Operating on the site, MSD already has a bulk pharmaceutical plant making active pharmaceutical ingredients (APIs) for some of its "most important products" as well as a dedicated formulation facility manufacturing its cholesterol-lowering drug Vytorin.
"The new expansion is intended for the manufacture of new medicines that are currently in late stage development, including medicines under development for the treatment of elevated cholesterol levels," said Willie Deese, president of MSD's Manufacturing Division.
MSD, who has only held a presence in Singapore for five years, said: "the new investment will bring our overall manufacturing employment in Singapore to more than 300."
Now in the final stages of construction, the expanded facilities are scheduled to open in the fourth quarter of 2006.
Singapore is fast emerging as an attractive drug-manufacturing destination, with pharmaceuticals now accounting for more than 16 per cent of the country's manufacturing output.
The prime appeal of Singapore as a manufacturing base lies with its strong physical and regulatory infrastructure, qualified skilled workforce, economic stability as well as its Asian proximity - allowing for a low cost base.
In addition, Singapore's government has thrown hundreds of millions of dollars at its biotechnology industry in order to attract foreign investment, and with great results; six of the top ten pharma companies, including Pfizer, MSD and Novartis, now have a presence in the country, making up about 5 per cent of the nation's $118bn economy.
Last month GlaxoSmithKline (GSK) also decided to build a new $190m vaccine manufacturing plant in Singapore - the company's largest investment of its kind in Asia.

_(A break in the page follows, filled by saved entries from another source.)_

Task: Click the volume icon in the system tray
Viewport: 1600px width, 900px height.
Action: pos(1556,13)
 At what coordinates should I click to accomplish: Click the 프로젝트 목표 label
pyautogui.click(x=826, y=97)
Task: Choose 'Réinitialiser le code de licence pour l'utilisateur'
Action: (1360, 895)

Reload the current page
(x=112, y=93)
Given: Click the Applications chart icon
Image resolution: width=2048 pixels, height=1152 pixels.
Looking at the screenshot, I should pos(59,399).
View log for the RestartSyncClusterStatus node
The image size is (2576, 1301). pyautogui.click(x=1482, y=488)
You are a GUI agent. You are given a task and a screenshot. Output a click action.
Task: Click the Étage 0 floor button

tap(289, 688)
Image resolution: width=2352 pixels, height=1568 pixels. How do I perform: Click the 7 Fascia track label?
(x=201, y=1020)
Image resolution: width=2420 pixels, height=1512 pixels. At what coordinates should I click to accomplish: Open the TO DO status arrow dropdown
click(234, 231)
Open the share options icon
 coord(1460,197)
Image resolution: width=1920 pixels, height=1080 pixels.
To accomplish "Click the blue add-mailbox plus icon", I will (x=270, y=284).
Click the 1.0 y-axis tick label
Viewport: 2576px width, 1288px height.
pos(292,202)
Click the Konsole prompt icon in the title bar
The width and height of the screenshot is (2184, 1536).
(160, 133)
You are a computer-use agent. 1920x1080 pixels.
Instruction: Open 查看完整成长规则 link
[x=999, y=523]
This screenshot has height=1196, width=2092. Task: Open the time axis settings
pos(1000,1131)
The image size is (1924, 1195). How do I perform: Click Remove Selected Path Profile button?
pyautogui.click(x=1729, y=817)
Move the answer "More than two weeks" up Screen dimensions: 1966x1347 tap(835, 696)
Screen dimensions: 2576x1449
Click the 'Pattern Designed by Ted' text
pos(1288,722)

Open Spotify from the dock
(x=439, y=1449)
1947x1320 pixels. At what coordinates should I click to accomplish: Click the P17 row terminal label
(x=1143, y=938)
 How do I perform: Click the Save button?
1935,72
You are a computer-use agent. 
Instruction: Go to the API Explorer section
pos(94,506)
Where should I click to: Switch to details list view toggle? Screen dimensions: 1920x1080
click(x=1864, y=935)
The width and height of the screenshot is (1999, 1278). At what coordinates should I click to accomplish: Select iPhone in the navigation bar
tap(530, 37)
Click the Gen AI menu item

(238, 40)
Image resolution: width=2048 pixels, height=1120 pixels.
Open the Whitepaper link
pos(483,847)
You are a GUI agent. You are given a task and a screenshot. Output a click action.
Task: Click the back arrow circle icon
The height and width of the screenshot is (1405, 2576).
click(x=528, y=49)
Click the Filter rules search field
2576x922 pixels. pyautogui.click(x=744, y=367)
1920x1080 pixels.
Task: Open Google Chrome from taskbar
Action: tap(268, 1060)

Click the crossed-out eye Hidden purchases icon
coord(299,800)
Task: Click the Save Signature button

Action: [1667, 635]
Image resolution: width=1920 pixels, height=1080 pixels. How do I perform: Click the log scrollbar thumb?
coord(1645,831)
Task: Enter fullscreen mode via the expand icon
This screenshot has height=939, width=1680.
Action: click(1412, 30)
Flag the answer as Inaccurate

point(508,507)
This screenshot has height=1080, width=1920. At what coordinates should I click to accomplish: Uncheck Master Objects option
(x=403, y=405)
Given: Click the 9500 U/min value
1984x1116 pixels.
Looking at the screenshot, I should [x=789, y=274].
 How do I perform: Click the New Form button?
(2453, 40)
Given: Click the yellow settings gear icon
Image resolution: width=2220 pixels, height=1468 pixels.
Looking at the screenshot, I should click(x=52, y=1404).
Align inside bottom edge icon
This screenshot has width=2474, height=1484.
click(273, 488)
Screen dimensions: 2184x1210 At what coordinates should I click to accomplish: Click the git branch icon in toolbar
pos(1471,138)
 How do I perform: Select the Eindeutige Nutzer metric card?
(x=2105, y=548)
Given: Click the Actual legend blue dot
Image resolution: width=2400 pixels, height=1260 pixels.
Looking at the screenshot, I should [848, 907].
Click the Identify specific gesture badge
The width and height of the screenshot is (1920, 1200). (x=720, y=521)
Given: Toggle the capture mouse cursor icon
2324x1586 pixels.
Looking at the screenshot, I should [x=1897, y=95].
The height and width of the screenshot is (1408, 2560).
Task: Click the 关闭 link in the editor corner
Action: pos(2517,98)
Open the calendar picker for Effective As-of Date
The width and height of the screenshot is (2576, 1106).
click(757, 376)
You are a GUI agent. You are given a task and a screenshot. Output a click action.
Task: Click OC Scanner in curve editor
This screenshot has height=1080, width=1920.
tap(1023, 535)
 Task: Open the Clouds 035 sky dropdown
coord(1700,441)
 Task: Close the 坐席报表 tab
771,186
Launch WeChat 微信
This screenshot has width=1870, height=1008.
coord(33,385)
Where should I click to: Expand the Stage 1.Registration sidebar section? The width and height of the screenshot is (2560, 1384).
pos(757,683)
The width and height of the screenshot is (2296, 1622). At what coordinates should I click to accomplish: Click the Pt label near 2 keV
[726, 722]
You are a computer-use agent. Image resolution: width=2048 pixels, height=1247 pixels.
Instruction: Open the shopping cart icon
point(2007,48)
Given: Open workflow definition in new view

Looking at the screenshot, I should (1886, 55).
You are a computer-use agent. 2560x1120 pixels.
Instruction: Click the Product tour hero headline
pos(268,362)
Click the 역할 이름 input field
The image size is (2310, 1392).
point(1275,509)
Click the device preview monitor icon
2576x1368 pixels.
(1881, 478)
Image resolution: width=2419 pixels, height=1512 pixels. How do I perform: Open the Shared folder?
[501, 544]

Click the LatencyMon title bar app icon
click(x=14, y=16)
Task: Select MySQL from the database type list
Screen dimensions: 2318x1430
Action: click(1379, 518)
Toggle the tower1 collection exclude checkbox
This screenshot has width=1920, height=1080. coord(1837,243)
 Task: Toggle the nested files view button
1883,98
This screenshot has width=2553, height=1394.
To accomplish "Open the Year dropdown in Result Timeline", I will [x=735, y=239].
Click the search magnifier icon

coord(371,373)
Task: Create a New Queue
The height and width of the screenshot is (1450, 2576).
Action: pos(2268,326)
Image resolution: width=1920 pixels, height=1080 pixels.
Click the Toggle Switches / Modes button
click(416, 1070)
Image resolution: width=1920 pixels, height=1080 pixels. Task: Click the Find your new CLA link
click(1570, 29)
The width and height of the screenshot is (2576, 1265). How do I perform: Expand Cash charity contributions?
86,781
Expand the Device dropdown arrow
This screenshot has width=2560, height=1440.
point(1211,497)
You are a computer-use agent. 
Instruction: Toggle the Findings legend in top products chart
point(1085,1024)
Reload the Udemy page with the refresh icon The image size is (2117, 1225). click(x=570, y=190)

The movement of the big pharma firms to the region is also attracting other industry players to follow suit.
Swiss custom manufacturing firm Lonza recently entered into a joint venture with investment management company Bio*One Capital to built a $250m large-scale mammalian cell culture plant in Singapore, underlying Lonza's confidence that demand for the contract manufacturing of commercial biopharmaceuticals will continue to grow.
Swiss QC specialist SGS has also just opened a laboratory in Singapore for the contract testing of pharmaceuticals, biopharmaceuticals and medical devices, eying a budding market, which seems hungry for outsourcing.
And with Singapore aiming to increase its biomedical sciences sector to generate $15.6bn a year by 2015, international pharma firms active in the region are sure to feast.